_EXTRAIT DU TEXTE_
◆ ◆ ◆

PODCAST. Guillaume Robillard : existe-t-il un cinéma antillais ?

"Conquête de l'espace et du temps - le cinéma antillais" de Guillaume Robillard
En plein Festival de Cannes, parlons cinéma des Outre-mer avec Guillaume Robillard qui publie "Conquête de l’espace et du temps - Le cinéma antillais" (éditions Jannink). Il y évoque les thématiques abordées dans près de 70 films que compte la production martiniquaise et guadeloupéenne. Une sorte d’anthologie, d’étude et de remise en perspective... Échanges très imagés dans "L’Oreille est hardie".

Le Festival de Cannes a ouvert ses portes cette semaine avec ses films en compétition et ses horizons ouverts sur les productions cinématographiques du monde entier. Au même titre qu’il existe un cinéma japonais, américain ou africain, existe-t-il, au cœur de la production française, un cinéma des Outre-mer qui aurait ses particularismes ? En l’occurrence, Guillaume Robillard s’est intéressé au cinéma antillais dans un livre intitulé Conquête de l’espace et du temps - le cinéma antillais, écrit en grande partie à partir de sa thèse d’étude du cinéma. 

Celui-ci, né et a grandi en Guadeloupe, enseigne désormais le cinéma à l’Université Paris 1 et se rêvait depuis toujours réalisateur. Et s’est posé cette question : y a-t-il un cinéma antillais et si oui, à quelles conditions existe-t-il ?

◆ ◆ ◆

_CONSIGNE 1_
Relevez, dans l'article sur le cinéma antillais, les cinémas que la phrase commençant par « Au même titre qu'il existe » cite en comparaison.

_LIGNES RÉPERTORIÉES_
◆ ◆ ◆

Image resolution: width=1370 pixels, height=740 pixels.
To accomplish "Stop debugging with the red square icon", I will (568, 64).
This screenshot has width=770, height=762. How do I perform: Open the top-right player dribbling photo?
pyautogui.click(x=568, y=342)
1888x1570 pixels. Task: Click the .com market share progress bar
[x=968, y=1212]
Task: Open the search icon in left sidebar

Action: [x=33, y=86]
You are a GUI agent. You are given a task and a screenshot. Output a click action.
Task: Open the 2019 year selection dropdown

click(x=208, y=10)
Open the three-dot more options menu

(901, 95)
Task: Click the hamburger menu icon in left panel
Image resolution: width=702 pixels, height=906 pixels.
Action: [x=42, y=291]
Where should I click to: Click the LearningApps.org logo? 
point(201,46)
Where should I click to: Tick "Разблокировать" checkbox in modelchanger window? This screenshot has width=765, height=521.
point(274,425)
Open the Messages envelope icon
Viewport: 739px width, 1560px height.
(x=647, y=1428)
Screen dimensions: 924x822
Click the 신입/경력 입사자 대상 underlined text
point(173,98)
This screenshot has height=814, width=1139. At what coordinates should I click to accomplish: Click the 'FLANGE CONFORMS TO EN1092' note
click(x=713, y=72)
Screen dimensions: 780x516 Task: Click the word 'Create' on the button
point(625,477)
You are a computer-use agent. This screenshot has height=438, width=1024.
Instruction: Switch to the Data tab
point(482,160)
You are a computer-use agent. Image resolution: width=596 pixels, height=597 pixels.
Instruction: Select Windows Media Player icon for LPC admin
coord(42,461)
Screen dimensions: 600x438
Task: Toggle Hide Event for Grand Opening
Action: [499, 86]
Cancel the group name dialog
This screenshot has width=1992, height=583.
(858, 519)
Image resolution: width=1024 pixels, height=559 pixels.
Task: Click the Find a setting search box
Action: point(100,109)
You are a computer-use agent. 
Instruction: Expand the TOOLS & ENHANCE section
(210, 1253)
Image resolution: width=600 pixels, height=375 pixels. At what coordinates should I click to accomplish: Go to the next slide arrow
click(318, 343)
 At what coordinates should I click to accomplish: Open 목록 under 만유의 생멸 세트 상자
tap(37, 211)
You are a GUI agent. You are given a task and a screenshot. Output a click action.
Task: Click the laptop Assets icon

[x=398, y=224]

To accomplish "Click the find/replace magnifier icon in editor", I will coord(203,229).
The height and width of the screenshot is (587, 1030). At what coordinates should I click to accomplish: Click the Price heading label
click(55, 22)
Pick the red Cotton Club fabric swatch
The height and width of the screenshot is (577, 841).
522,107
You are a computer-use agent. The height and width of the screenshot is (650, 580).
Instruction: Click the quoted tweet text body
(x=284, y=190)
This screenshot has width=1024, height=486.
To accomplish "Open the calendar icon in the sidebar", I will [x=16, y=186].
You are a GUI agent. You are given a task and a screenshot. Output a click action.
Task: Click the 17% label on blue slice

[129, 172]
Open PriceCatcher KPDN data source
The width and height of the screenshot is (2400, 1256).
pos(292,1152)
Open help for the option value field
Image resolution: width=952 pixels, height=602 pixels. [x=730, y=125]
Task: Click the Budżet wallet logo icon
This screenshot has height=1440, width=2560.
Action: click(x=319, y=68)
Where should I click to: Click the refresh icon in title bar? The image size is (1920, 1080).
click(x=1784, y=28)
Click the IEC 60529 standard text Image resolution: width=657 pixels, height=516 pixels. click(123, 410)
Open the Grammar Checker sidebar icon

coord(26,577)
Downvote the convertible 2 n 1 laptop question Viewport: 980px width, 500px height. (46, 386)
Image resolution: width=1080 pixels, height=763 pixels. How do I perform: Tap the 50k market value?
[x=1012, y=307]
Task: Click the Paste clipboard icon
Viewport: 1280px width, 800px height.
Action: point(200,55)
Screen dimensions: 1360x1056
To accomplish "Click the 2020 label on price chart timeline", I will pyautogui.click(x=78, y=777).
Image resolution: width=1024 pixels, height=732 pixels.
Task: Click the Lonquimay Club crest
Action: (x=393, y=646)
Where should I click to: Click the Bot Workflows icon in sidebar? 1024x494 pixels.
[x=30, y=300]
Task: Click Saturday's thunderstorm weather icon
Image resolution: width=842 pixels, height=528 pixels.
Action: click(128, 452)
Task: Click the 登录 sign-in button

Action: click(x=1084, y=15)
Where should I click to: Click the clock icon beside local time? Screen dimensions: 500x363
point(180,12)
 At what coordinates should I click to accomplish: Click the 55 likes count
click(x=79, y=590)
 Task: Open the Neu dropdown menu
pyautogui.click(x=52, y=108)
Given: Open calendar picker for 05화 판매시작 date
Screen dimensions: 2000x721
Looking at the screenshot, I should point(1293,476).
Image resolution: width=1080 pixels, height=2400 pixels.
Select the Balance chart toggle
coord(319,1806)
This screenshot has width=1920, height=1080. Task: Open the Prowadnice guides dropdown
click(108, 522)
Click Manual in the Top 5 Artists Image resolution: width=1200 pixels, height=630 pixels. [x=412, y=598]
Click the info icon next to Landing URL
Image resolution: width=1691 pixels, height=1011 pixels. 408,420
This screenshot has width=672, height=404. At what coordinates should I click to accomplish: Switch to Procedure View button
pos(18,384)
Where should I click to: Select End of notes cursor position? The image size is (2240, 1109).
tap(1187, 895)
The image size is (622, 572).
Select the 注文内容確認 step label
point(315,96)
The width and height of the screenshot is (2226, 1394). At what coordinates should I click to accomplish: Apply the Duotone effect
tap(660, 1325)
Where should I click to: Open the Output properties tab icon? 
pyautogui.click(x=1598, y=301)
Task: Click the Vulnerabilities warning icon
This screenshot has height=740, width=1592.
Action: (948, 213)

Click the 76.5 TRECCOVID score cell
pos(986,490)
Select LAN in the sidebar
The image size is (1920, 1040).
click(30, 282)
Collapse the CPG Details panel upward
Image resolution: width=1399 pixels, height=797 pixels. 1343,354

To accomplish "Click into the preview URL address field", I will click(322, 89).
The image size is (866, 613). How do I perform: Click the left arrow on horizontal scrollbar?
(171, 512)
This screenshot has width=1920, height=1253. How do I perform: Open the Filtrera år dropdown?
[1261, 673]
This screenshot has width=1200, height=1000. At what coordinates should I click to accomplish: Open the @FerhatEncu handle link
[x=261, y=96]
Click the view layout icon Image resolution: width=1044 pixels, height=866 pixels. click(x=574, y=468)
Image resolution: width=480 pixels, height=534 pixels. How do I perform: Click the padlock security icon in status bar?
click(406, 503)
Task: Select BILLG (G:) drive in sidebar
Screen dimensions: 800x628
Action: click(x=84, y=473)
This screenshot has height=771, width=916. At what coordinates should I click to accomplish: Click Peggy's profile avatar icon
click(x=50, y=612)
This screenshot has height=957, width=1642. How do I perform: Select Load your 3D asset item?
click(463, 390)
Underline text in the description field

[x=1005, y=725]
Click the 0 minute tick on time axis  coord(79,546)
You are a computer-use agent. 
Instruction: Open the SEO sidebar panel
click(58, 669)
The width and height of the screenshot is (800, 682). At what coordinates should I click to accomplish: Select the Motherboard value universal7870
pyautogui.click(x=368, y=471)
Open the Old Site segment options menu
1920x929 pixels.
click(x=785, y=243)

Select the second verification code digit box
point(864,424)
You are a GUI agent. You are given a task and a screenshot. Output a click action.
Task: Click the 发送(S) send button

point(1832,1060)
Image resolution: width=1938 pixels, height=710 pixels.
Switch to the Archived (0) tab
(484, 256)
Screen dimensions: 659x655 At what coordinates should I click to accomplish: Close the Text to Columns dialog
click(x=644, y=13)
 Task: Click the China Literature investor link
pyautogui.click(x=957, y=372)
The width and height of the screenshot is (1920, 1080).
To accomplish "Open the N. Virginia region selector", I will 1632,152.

◆ ◆ ◆

_CONSIGNE 2_
Parmi les lignes répertoriées, reproduisez à l'identique celles qui vont de la ligne contenant « You are a computer-use agent. The » jusqu'à la ligne contenant « pos(292,1152) », ces deux lignes comprises.

_RÉPONSE 1_
- le cinéma japonais
- le cinéma américain
- le cinéma africain

_RÉPONSE 2_
You are a computer-use agent. The height and width of the screenshot is (650, 580).
Instruction: Click the quoted tweet text body
(x=284, y=190)
This screenshot has width=1024, height=486.
To accomplish "Open the calendar icon in the sidebar", I will [x=16, y=186].
You are a GUI agent. You are given a task and a screenshot. Output a click action.
Task: Click the 17% label on blue slice

[129, 172]
Open PriceCatcher KPDN data source
The width and height of the screenshot is (2400, 1256).
pos(292,1152)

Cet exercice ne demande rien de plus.